International Workshop on Software Reuse and Safety

RESAFE-2008

25 May 2008

Beijing, China

Held in conjunction with the Tenth International Conference on Software Reuse (ICSR 10)

Why a workshop on software reuse and safety?

In the software engineering community at large, reuse has long since come of age, and in its various manifestations - component-based development, generative languages, domain engineering and others - it is one of the most popular and important paradigms. But there is one domain in which software reuse is looked upon with suspicion: the domain of safety critical systems.

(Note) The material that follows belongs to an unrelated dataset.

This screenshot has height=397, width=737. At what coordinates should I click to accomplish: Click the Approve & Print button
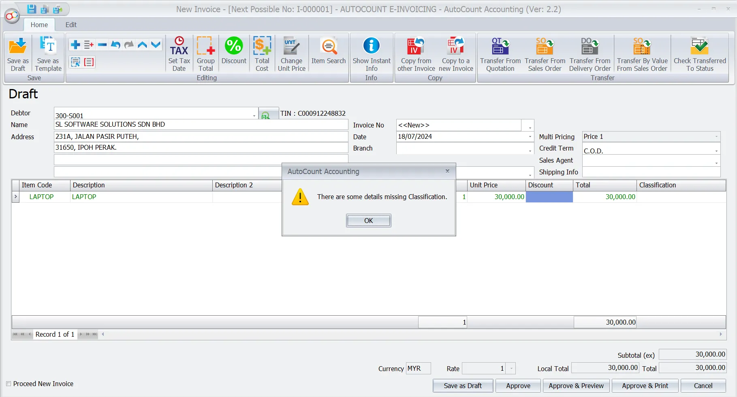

Much of the negative view of reuse is based on the failure of the Therac-25 medical system which resulted in the deaths of several patients (Leveson and Clark, 1993). One of the sources of failure is believed to be reusable software carried over from previous versions of the Therac system.

The case against reuse in the Ariane 5 system is made in (Jézéquel and Meyer, 1997). They state that, "Reuse without a precise specification mechanism is a disastrous risk." Yet some have noted that the Ariane 5 incident was more related to dependability than safety, since human life was not in jeopardy.

These and other cases led some members of the software reuse community to the belief that it was important to begin addressing the issues surrounding reuse and safety in an organized manner, and the result was a panel at the 8th International Conference on Software Reuse in Madrid in 2004. Following the interest generated by that panel, it was decided to create a full-day workshop in order to be able to explore and discuss the issues in detail. The RESAFE-2006 workshop was concluded successfully on 15 June 2006 with participation from research, public, and private institutions from Europe and North America. This workshop builds upon the results of those previous efforts.

Safety is different

In her book Safeware (Leveson 1995), Leveson observes that a common problem in much current work in the area is the tendency to consider safety together with other nonfunctional properties such as reliability, availability, and dependability, leading to the impression that improvement in any of the other areas will automatically lead to improvements in its safety-related characteristics.  Yet it is easily demonstrated that a less dependable system can be safer than another, more dependable one, for example. A strong case is made for considering safety on its own merits, separately from other RAM characteristics.

This is indeed the trend in some of the major international standardization bodies. The European Space Agency has separate standards for safety and dependability. The CENELEC authority for the rail transport industry provides for an independent assessment capability on safety, separate from other characteristics of a system. Very strict constraints are placed upon software reuse within the CENELEC standards.

A roadmap for research in software reuse and safety

The software reuse research community has largely ignored the major issues in safety, although the recent interest in "wrappers" and similar technologies holds promise for addressing some of the issues around reuse of COTS (including entire operating systems) in safety critical systems. One potential contribution of this workshop could therefore be the identification of areas in which researchers could work to advance the state of the art with respect to reuse and safety. A concrete output of the workshop may be a roadmap and paper to publish in a suitable journal and on appropriate websites such as the IEEE Software Engineering website.

The Call for Papers from the workshop is online, as well as a number of resources.

References

Jézéquel, J.-M., & Meyer, B. (1997). "Design by Contract: The Lessons of Ariane." IEEE Computer, 30(1), 129-130.

Leveson, N. G. (1995). Safeware: System Safety and Computers. Reading, MA: Addison-Wesley.

Leveson, N. G. , Clark S. Turner, "An Investigation of the Therac-25 Accidents -- Part V". See resources section of this site.